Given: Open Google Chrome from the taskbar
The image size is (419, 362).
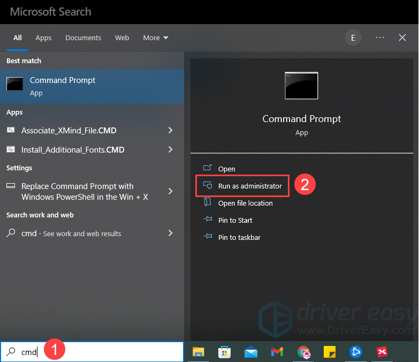Looking at the screenshot, I should [303, 352].
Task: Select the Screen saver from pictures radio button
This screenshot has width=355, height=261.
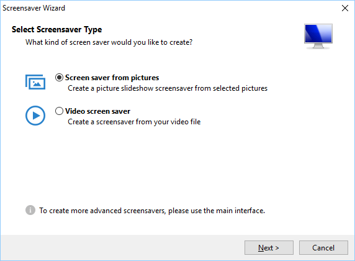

Goal
Copy the entries word for word, starting with the line that contains "Task: Select the" and continuing down to the end of the entries, and leave the pictures out of your answer.

Output for this exercise
Task: Select the Screen saver from pictures radio button
This screenshot has width=355, height=261.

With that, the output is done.